Flavin monoamine oxidase family (L-amino acid oxidase)

General Activity
L-amino acid oxidases (LAAOs, EC 1.4.3.2) are enantioselective flavoenzymes that catalyze the stereospecific oxidative deamination of a wide range of L-amino acids to form α–keto acids, ammonia and hydrogen peroxide (H 2O 2).

Snake venom (sv)LAAOs are usually homodimeric FAD-(flavin adenine dinucleotide) or FMN-(flavin mononucleotide) binding glycoproteins. Flavins in LAAOs are responsible for the yellow color of snake venom and contribute to venom toxicity upon envenomation.
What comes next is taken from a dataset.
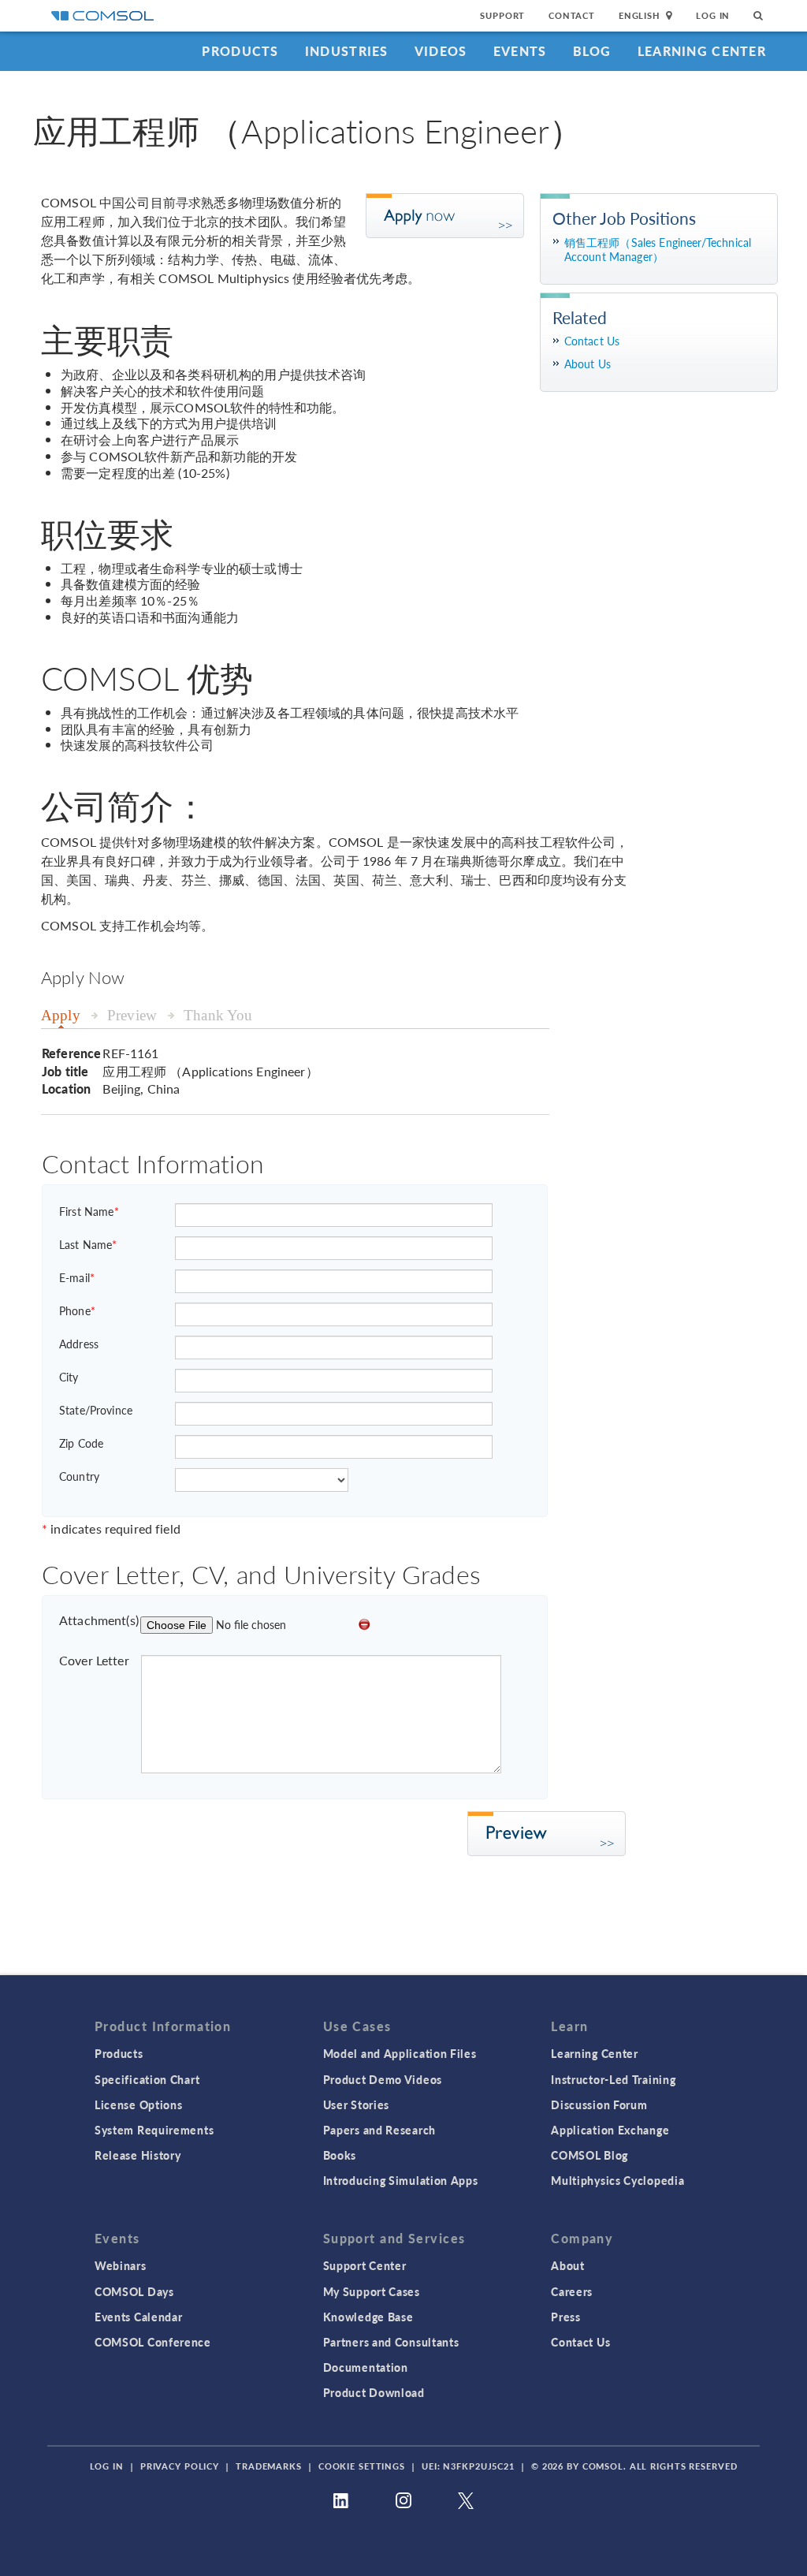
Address (79, 1343)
In general, most svLAAOs activities are believed to be mediated by H 2O 2, however, the detailed mechanisms are still unclear.

svLAAOs have been found to have clear biological effects on platelet aggregation, edema formation, hemorrhage, cytotoxicity, and furthermore have anti-microbial, anti-viral, anti-HIV and tumor cell proliferation activities.
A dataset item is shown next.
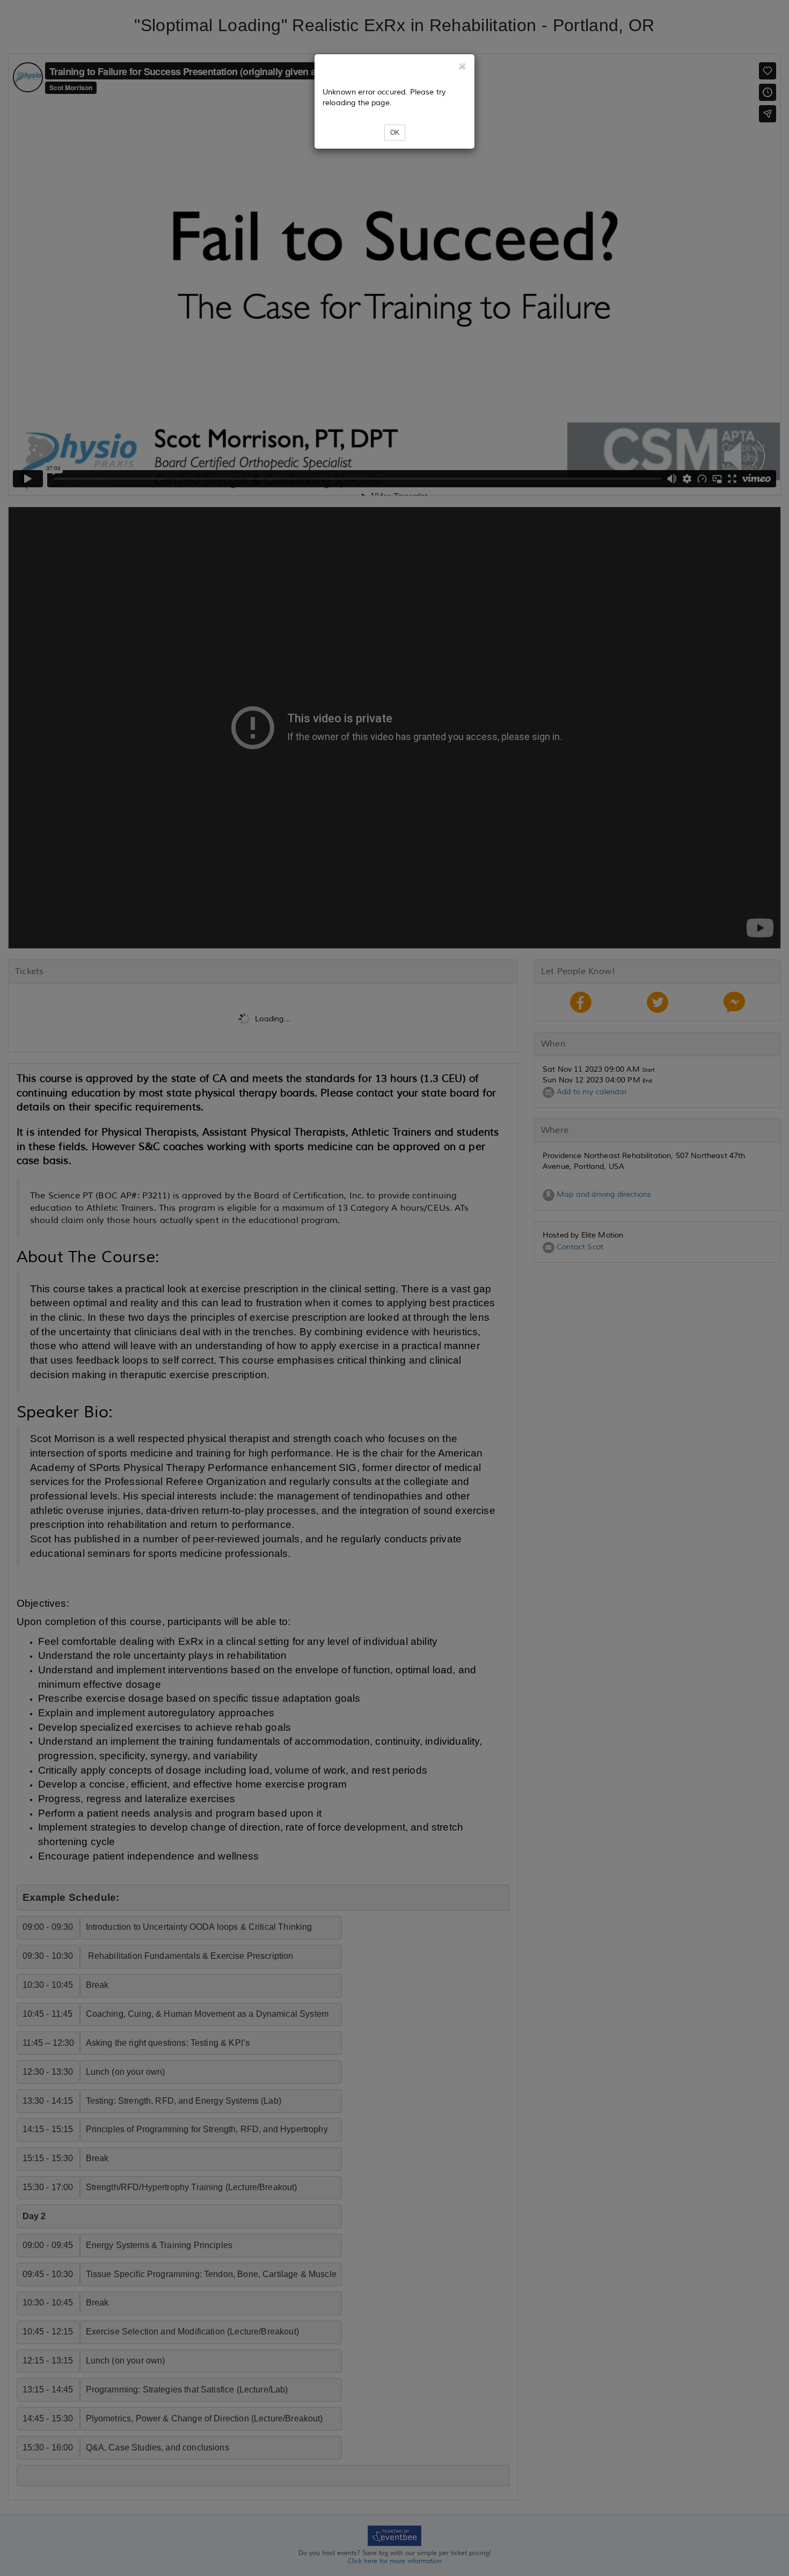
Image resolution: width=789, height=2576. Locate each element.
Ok (394, 132)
The reported effects of svLAAOs on platelets are controversial. There are reports of both activation and inhibition of platelet aggregation. Both effects are associated with the ability of svLAAOs to produce H 2O 2, since catalase attenuates their effect. The reason for inhibition of platelet aggregation might be the reduced binding of ADP by platelets exposed to H 2O 2. Activation of platelet aggregation is presumably caused by H 2O 2-induced amplification of thromboxan A2 synthesis and, consequently, platelet aggregation. Other studies imply that H 2O 2 production is not the only factor responsible for platelet activation. For example, in the case of NA-LAAO from Naja atra venom, it was shown that both H 2O 2 production and binding to platelet membrane proteins could be involved. It was suggested that the enzyme binds to the platelet membrane, enhancing the sensitivity of platelets to H 2O 2 and, at the same time, H 2O 2 released by the enzyme activates platelets by an unknown mechanism (Li et al., 2008 ).

Structure
svLAAOs are mostly found as non-covalently linked homodimeric complexes.